## STATED TASK
Copy the rows below verbatim, beginning with the line that contains "Screen dimensions: 394x300" and continuing through the last row, both ends included. Leave the pictures out of your copy.

◇ ◇ ◇ ◇ ◇ ◇ ◇

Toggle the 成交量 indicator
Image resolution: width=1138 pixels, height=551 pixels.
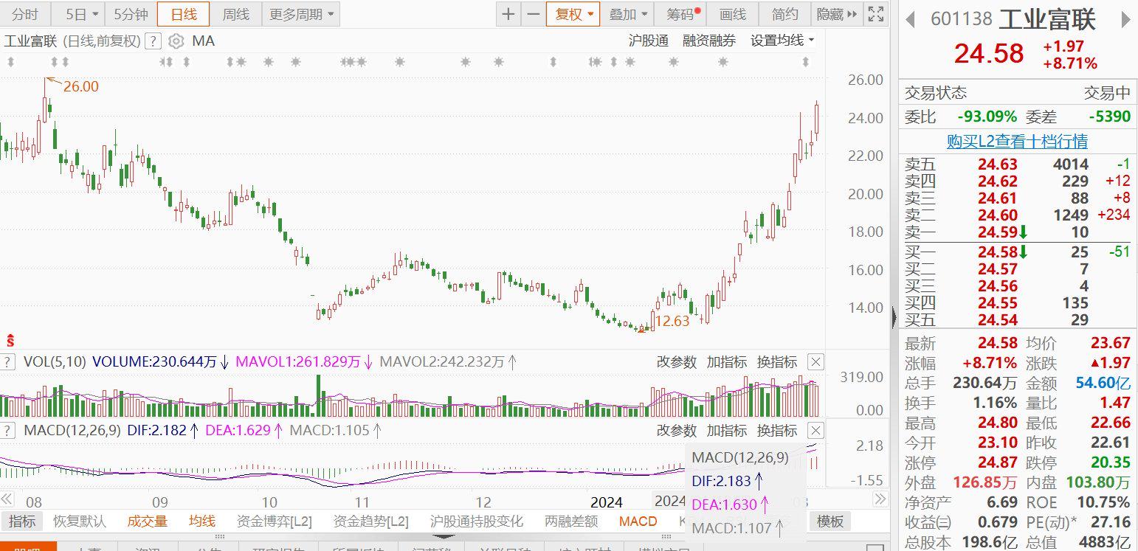pyautogui.click(x=148, y=521)
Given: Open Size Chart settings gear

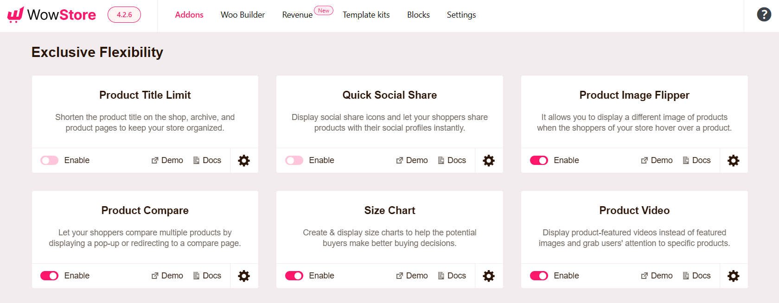Looking at the screenshot, I should click(489, 276).
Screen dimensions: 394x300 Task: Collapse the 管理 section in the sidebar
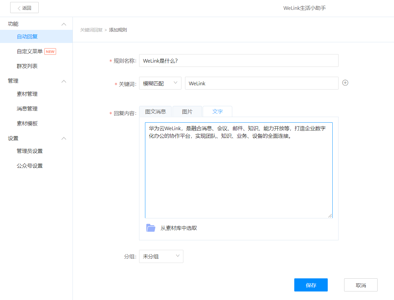click(x=64, y=81)
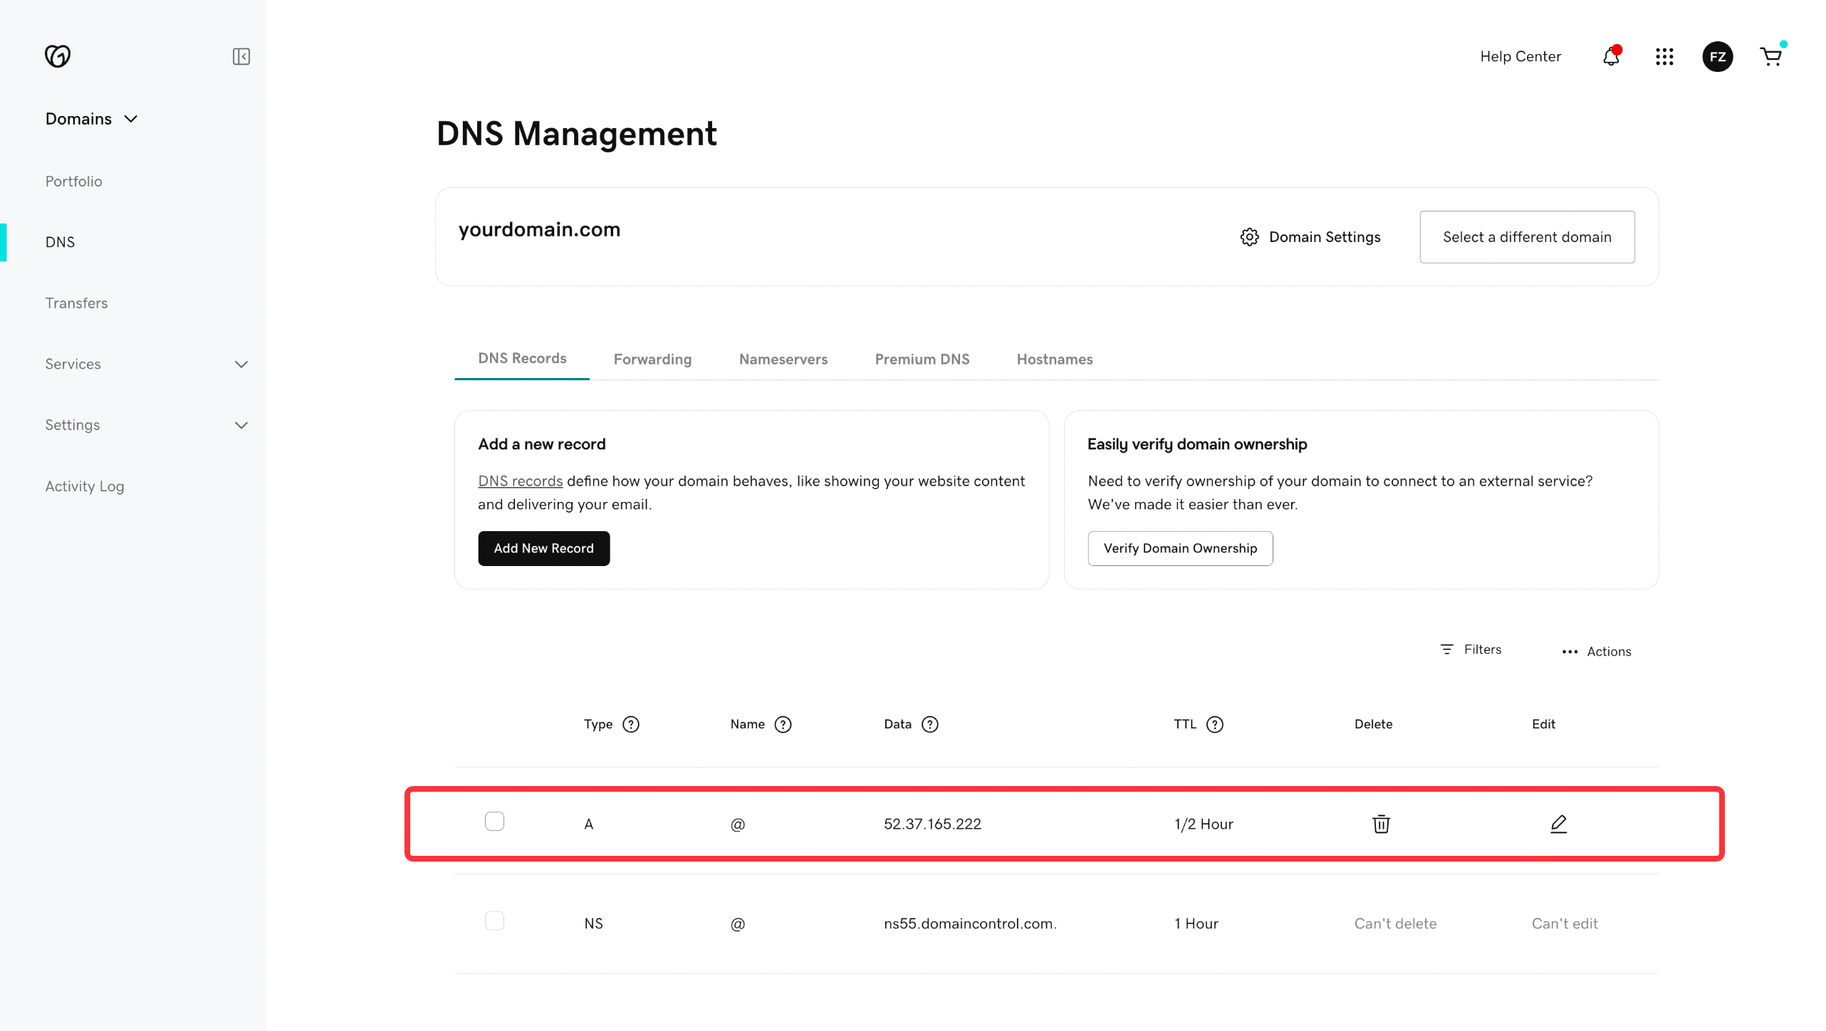Click the Type column help icon
Viewport: 1826px width, 1031px height.
click(630, 724)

◇ ◇ ◇ ◇ ◇ ◇ ◇

## EXERCISE ANSWER
Screen dimensions: 394x300 Task: Collapse the 管理 section in the sidebar
click(x=64, y=81)
Click the Type column help icon
Viewport: 1826px width, 1031px height.
click(630, 724)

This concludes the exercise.